### Task
Copy the data verbatim from its first line through the line containing "Looking at the screenshot, I should click(x=274, y=14).", with both of those lines included.

--- Begin Records shown ---

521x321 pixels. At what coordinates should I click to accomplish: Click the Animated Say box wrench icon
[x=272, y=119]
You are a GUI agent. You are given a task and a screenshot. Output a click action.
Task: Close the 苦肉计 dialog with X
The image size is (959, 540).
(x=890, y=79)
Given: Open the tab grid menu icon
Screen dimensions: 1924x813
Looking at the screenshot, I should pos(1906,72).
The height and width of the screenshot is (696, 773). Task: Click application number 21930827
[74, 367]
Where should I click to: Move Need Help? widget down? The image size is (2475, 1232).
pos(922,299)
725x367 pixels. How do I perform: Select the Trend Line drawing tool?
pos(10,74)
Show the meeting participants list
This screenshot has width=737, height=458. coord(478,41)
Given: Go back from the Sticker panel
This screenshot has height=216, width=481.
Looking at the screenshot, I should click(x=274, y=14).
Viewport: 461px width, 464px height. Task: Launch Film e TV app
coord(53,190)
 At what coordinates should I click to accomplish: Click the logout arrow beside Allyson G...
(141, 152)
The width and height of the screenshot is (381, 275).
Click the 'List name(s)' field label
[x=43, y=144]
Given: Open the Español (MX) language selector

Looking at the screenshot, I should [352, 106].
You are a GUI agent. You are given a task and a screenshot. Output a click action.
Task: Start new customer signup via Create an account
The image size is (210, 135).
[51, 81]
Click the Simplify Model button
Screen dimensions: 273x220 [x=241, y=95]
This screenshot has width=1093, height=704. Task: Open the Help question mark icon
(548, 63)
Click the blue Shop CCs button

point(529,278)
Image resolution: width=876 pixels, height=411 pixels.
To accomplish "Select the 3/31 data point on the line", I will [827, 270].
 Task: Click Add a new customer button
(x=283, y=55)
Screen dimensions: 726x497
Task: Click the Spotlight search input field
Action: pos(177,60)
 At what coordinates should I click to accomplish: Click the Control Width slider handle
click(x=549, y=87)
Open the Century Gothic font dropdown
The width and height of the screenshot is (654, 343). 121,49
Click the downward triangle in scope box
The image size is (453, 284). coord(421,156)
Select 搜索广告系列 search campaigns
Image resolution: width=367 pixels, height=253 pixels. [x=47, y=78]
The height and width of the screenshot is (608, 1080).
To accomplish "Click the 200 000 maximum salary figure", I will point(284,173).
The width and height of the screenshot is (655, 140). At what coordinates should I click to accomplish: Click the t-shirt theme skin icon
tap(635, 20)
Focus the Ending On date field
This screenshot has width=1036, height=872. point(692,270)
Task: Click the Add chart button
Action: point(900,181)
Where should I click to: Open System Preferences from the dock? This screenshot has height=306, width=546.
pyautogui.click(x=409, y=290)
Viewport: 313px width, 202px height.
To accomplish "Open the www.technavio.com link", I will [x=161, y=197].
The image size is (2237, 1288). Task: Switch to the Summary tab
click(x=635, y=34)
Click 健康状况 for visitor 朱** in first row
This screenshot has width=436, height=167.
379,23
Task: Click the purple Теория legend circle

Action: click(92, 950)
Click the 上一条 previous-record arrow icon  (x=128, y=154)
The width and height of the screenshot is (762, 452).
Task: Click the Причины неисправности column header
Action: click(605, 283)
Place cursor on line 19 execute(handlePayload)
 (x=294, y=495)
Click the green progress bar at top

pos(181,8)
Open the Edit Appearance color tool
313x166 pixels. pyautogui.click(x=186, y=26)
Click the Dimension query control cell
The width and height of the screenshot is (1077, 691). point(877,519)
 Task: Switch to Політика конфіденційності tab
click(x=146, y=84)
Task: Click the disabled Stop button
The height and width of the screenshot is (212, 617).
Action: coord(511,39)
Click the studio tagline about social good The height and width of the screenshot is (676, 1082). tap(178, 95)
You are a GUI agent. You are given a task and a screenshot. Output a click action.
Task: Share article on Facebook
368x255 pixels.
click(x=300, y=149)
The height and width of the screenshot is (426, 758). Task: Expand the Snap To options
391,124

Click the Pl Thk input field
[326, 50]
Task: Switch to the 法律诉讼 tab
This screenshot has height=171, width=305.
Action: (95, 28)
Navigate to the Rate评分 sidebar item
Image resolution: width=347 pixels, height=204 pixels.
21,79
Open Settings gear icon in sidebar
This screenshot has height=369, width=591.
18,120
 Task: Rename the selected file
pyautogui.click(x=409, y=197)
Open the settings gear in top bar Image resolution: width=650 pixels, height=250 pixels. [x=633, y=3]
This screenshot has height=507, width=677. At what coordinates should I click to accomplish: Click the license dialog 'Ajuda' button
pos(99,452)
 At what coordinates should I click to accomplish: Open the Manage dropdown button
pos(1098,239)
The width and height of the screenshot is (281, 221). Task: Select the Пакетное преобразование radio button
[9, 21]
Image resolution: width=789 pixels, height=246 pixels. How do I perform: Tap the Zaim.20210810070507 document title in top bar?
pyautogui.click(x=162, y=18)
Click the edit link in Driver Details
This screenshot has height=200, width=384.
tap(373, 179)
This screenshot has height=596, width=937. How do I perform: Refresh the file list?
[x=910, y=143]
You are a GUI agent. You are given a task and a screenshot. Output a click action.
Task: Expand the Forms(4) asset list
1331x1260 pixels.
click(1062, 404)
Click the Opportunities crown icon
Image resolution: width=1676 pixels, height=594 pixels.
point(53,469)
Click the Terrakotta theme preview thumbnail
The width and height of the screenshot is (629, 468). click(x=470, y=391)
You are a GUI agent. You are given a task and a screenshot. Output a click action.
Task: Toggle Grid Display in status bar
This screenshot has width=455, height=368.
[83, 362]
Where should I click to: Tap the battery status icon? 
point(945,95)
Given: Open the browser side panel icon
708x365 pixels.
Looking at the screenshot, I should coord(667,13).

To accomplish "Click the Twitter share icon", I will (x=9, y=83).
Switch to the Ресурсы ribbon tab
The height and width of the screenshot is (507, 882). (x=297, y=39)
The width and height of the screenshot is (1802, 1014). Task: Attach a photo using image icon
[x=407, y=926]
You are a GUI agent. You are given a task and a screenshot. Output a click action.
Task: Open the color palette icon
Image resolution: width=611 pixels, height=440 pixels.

--- End Records shown ---

### Full response
521x321 pixels. At what coordinates should I click to accomplish: Click the Animated Say box wrench icon
[x=272, y=119]
You are a GUI agent. You are given a task and a screenshot. Output a click action.
Task: Close the 苦肉计 dialog with X
The image size is (959, 540).
(x=890, y=79)
Given: Open the tab grid menu icon
Screen dimensions: 1924x813
Looking at the screenshot, I should pos(1906,72).
The height and width of the screenshot is (696, 773). Task: Click application number 21930827
[74, 367]
Where should I click to: Move Need Help? widget down? The image size is (2475, 1232).
pos(922,299)
725x367 pixels. How do I perform: Select the Trend Line drawing tool?
pos(10,74)
Show the meeting participants list
This screenshot has width=737, height=458. coord(478,41)
Given: Go back from the Sticker panel
This screenshot has height=216, width=481.
Looking at the screenshot, I should click(x=274, y=14).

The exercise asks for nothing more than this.